[Start of section]

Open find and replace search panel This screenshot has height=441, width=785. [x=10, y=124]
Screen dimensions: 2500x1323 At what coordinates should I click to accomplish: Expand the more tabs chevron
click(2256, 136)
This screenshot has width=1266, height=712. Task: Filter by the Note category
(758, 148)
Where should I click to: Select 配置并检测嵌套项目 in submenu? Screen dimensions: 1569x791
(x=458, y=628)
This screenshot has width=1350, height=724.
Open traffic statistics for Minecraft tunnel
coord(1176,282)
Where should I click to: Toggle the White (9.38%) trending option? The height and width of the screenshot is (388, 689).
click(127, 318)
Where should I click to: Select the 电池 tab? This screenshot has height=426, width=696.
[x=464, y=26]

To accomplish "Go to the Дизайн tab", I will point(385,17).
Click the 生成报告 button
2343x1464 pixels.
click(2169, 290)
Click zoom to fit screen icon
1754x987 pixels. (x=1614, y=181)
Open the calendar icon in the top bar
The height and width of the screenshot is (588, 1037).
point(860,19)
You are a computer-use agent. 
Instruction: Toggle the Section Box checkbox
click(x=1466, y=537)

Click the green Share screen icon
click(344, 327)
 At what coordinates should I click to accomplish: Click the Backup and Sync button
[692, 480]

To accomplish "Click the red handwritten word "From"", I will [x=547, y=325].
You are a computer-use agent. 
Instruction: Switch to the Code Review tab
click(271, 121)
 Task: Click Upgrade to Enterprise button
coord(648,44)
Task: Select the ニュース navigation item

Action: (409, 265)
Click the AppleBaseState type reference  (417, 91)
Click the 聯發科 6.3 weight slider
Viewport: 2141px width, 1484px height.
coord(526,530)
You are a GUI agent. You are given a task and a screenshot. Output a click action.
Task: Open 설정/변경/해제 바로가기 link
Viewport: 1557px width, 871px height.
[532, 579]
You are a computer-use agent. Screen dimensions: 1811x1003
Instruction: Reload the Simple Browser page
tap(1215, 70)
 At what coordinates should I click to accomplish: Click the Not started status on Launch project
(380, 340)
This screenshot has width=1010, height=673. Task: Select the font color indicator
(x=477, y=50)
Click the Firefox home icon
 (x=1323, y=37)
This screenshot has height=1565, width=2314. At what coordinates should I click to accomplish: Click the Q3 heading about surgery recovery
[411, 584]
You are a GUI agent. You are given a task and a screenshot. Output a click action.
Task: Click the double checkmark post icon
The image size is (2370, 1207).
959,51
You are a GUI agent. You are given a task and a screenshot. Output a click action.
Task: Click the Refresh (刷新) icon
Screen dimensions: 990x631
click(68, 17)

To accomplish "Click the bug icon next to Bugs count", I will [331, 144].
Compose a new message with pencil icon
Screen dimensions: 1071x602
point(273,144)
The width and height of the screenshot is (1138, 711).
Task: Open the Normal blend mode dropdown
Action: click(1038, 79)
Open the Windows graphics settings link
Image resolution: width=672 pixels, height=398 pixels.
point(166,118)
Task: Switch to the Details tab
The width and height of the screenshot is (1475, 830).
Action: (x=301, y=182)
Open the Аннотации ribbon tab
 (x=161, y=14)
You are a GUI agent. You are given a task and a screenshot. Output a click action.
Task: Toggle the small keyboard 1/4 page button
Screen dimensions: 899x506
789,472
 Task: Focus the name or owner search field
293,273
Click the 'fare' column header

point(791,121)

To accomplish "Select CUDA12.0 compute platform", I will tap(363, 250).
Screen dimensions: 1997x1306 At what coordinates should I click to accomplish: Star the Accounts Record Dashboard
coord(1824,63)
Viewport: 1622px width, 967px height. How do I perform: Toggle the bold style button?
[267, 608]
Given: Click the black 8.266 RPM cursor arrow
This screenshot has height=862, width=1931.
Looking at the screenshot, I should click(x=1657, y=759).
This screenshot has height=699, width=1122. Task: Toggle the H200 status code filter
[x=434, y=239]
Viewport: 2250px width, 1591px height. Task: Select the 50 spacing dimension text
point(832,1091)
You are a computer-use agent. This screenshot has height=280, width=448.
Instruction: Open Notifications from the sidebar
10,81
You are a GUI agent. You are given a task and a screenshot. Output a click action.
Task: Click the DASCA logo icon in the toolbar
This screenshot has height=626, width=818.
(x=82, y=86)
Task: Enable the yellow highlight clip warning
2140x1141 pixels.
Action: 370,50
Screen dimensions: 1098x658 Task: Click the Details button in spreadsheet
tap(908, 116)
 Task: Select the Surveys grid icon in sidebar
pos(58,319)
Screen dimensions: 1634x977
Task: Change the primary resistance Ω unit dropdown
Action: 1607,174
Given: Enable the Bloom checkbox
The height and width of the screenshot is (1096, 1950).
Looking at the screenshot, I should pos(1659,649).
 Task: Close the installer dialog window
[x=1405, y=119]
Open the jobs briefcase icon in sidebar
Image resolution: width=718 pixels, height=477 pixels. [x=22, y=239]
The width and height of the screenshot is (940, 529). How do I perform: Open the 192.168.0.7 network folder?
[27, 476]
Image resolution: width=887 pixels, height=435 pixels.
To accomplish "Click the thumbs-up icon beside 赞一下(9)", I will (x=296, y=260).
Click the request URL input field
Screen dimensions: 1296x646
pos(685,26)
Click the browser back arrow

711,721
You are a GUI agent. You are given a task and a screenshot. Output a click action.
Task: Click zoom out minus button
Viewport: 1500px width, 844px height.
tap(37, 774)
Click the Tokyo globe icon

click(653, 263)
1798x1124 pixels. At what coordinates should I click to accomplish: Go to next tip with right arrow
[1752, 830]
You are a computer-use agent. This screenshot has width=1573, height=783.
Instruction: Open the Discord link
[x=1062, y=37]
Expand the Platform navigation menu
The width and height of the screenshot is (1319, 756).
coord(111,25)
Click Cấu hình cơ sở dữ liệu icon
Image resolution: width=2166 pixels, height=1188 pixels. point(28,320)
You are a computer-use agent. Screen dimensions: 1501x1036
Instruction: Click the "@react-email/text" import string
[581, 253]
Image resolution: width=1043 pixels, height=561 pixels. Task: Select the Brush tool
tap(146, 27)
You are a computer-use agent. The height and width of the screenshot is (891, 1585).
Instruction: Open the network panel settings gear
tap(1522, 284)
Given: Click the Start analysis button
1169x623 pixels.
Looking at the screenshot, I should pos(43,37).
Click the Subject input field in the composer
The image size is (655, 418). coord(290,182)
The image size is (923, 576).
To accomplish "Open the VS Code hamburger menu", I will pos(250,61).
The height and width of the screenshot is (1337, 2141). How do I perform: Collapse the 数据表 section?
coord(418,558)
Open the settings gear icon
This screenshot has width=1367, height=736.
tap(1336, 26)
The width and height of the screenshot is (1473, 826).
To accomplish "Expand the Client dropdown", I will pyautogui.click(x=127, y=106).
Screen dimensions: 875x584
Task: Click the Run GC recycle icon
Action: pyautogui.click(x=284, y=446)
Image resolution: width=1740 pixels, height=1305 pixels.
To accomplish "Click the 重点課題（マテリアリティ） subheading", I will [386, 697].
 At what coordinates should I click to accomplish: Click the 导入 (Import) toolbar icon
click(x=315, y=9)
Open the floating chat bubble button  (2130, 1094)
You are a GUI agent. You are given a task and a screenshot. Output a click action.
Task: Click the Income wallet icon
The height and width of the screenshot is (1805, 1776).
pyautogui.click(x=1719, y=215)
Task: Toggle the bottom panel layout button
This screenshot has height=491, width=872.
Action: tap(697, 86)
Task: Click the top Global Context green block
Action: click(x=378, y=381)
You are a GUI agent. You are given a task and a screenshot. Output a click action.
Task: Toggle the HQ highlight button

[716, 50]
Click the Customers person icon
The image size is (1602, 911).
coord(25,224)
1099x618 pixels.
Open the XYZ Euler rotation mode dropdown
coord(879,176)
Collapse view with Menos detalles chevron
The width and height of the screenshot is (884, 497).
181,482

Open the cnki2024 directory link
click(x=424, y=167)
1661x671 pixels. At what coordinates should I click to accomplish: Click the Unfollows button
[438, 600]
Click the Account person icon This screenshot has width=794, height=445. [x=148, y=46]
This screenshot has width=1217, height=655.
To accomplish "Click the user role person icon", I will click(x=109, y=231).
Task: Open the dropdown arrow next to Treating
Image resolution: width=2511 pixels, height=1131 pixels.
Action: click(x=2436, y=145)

[End of section]

Exercise directions —
Look over the listing above. Pick out and copy every line that includes "computer".

Solution to the exercise —
You are a computer-use agent. 
You are a computer-use agent. 
You are a computer-use agent. Screen dimensions: 1811x1003
You are a computer-use agent. This screenshot has height=280, width=448.
You are a computer-use agent. This screenshot has width=1573, height=783.
You are a computer-use agent. Screen dimensions: 1501x1036
You are a computer-use agent. The height and width of the screenshot is (891, 1585).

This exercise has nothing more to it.